Billboard Data

Analyzing the number 1 songs in the billboard top 100 for the year 2000

Posted by Amer Shalan on October 4, 2016

We take a look at the billboard top 100 data from the year 2000.


What is the likelihood of a song hitting number 1?

Are different genres more likely to hit Number 1 than others?

Have all genres hit Number 1?


Cleaning the data

I started by cleaning the data. It was only necessary to clean the data that would answer my questions.

The first thing wrong with our data was the null data. It was populated with '*' instead. Let's replace that with np.nan instead:

def replace_nulls(value): if value == '*': return np.nan else: return value df = df.applymap(replace_nulls)

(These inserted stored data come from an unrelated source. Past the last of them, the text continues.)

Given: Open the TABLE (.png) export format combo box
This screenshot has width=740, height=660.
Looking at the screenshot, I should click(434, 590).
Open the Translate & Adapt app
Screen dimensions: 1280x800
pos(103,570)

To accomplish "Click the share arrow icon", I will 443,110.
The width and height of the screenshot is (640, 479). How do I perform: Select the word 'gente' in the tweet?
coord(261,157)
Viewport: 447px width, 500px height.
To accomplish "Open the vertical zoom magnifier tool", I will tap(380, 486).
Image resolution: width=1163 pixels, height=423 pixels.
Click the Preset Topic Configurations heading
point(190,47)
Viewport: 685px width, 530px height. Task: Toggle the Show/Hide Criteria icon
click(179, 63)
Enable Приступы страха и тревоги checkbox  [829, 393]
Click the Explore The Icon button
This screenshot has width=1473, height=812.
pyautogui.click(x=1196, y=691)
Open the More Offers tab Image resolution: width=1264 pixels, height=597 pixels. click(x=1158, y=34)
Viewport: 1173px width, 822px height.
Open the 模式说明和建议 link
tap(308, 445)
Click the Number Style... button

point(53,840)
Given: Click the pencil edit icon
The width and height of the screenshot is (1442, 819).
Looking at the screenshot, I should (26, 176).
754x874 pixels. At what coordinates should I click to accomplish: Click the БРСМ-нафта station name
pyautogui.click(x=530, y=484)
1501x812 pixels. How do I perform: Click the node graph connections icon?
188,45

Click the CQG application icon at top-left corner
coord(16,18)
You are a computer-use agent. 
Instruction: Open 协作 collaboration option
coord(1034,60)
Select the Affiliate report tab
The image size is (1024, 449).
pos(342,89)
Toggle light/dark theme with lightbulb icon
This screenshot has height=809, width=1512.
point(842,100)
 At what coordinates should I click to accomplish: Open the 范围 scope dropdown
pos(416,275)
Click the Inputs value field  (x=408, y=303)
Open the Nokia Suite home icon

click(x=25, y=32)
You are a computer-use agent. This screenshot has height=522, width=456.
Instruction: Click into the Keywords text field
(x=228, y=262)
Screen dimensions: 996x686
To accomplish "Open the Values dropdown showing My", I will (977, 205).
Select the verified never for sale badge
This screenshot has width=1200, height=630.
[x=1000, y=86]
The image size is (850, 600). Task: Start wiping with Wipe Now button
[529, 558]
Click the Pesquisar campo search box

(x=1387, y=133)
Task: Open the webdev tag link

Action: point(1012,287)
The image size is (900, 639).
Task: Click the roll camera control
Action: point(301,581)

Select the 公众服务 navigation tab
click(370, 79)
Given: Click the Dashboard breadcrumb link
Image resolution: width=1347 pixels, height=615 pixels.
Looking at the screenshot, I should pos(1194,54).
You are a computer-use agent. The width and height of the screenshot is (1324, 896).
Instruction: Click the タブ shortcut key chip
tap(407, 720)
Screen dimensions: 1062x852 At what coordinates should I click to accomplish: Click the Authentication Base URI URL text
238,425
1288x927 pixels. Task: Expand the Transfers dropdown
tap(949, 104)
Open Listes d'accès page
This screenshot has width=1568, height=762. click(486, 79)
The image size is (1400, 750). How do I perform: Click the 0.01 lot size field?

Next was the track length. It was parsed in as time of day rather than track length. An easy split and replace should fix that:

# Change the time column into track length in seconds def to_seconds(value): split = value.split(',') return int(split[0])*60 + int(split[1]) df['time'] = df['time'].map(to_seconds)

Next was to drop any columns of data we had that was all nan values. We do not need that data.

# Removes columns that are all NaN values df.dropna(axis=1, how='all', inplace=True) df

Last we had to delete any meaningless spaces in certain data etc.


Getting the data I need

I only wanted the data of tracks that were in number one at some point during their appearance on the top 100.

I got the data of the weeks all the songs were on the charts and which spot they held.

I then extracted all the data that had the float 1. in it.


Plotting the data

Luckily we have the handy pandas library to help us visualize some data.

I started by plotting all the songs in a line chart. It was not very useful :(

I then decided to group all the songs by genre and check the percentage of songs that hit number one in that genre vs all the songs that got to the top 100 in that genre. Surprisingly, only 'Rock', 'Rock n Roll', 'Latin', and 'Country' made it to the number one spot in the year 2000.

This is a a little difficult to read. Why dont we put it into a stacked bar graph to see the weight of each genre and the songs in that genre hitting Number 1.

This is more like it! We can see the weight of the rock and roll genre. Of all songs that made it to the top 100, if that song were a rock n roll song, it was much more likely to make it to number 1 than songs in any other genre

What else can we do? Why don't we look at the average of the rock and rock and roll genre performances by week and compare them. I chose to remove the 'latin' and 'country' genres from this graph because both genres only have 1 song that hit number 1 at some point.

Interesting! The bar chart of average performance of tracks that have hit number one by genre shows us a few things.

  • Rock tracks peak faster than rock n roll tracks.
  • Rock n roll tracks stay on the charts for longer
  • Rock tracks are more popular (meaning they average closer to number one than rock n roll)

Hope you enjoy my findings :)